Turncoat are a band who know how to make an entrance. Unassuming and refreshingly unpretentious – there isn’t a scarf in sight – they announce their presence with building guitars and soaring keyboards. The lead singer’s fresh-faced boyish good looks belie the belting sincerity that’s quickly released as they launch into an impressive set list.
Turncoat’s songs are so far from formulaic that they’re almost disorientating. Gone is any semblance of the usual verse/chorus format, yet it’s impossible not to find your toe tapping. The lyrics are repetitive at times, but it doesn’t seem to matter as the music commands your attention gloriously – perhaps best demonstrated in the track ‘Hang On’. Lead singer Adrian Imms’ voice is clear, articulate, and stretches confidently over several octaves.

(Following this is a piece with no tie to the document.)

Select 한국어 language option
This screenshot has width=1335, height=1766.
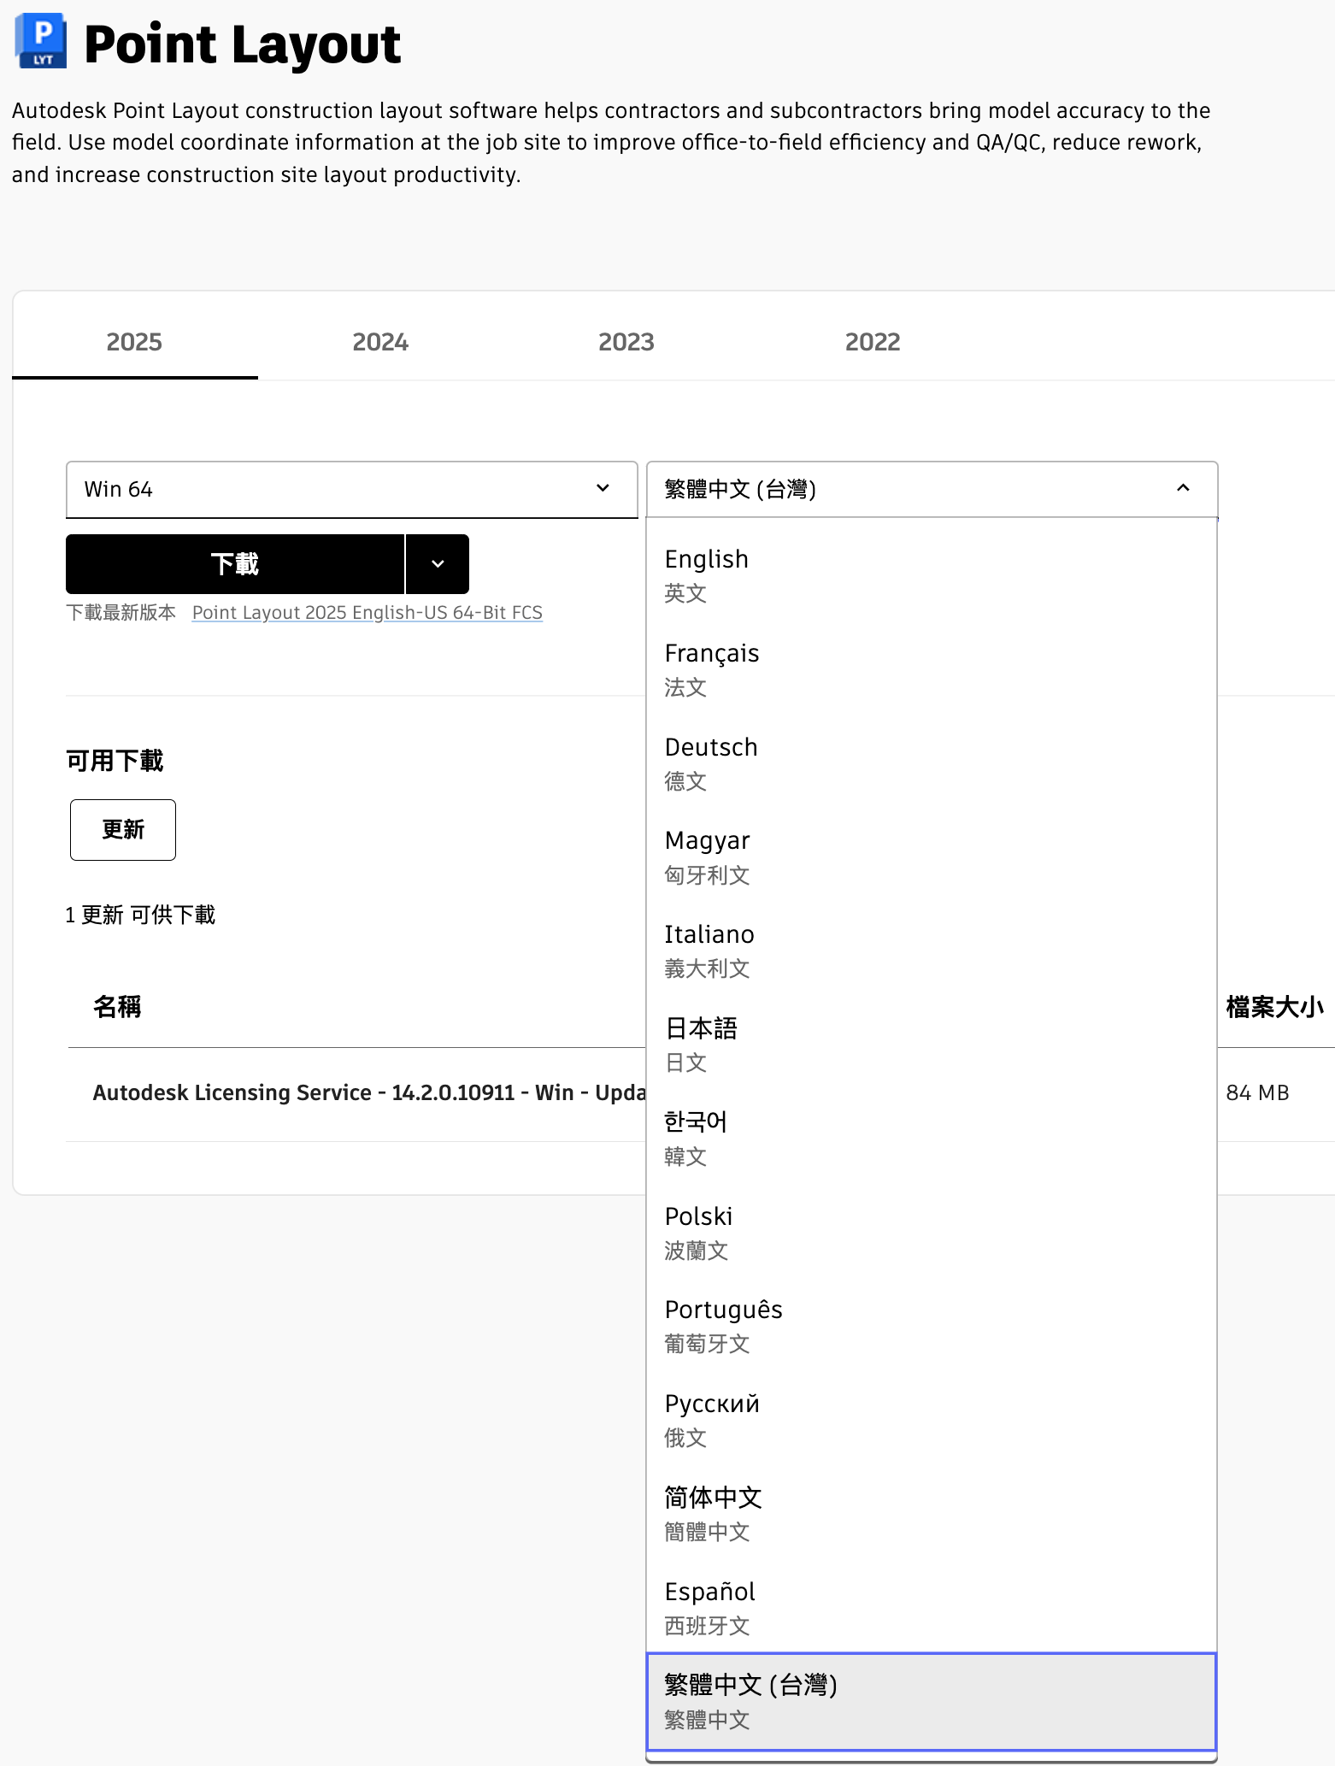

Rising and falling, the songs incorporate everything – from stonking guitar riffs to beautiful keyboard interludes – with variations reminiscent of Muse in places. Between songs, the band are mild mannered and somewhat self-deprecating. Obviously keen to be taken seriously, they let the music speak for itself. Even the mellow Monday night crowd couldn’t refrain sedately moshing along with the floppy-haired keyboard player. Turncoat’s spiky and exuberant style is clearly infectious.
Following the heartfelt applause at the end of a polished and dramatic set, the imminent success of this Brighton-based band was predicted by speed of the CDs being snapped up.
Hot on the heels of Turncoat came the headline act of the night – Stout. Loud, aggressive, and in your face, this hard-rocking adrenaline-pumped five piece unleashed a deafening introduction on a quietly milling audience who seemed a little taken aback. But with the lead singer’s Chandler-style dancing and werewolf howls, Stout didn’t take long to grab our attention!
However, for all their stomping energy, Stout failed to take off. Though carried by some excellent drumming, the guitars are too heavy to hold the melody and one song merges into another. The lead singer’s self-styled vocal synths are impressive and refreshingly original, but I found myself wondering if it’s English he’s singing in.
Given the right occasion, the ruggedly sexy singer and rival lead guitarist would need a leash to restrain them. But tonight the frenzied hardcore riffs were unfortunately lost on the crowd.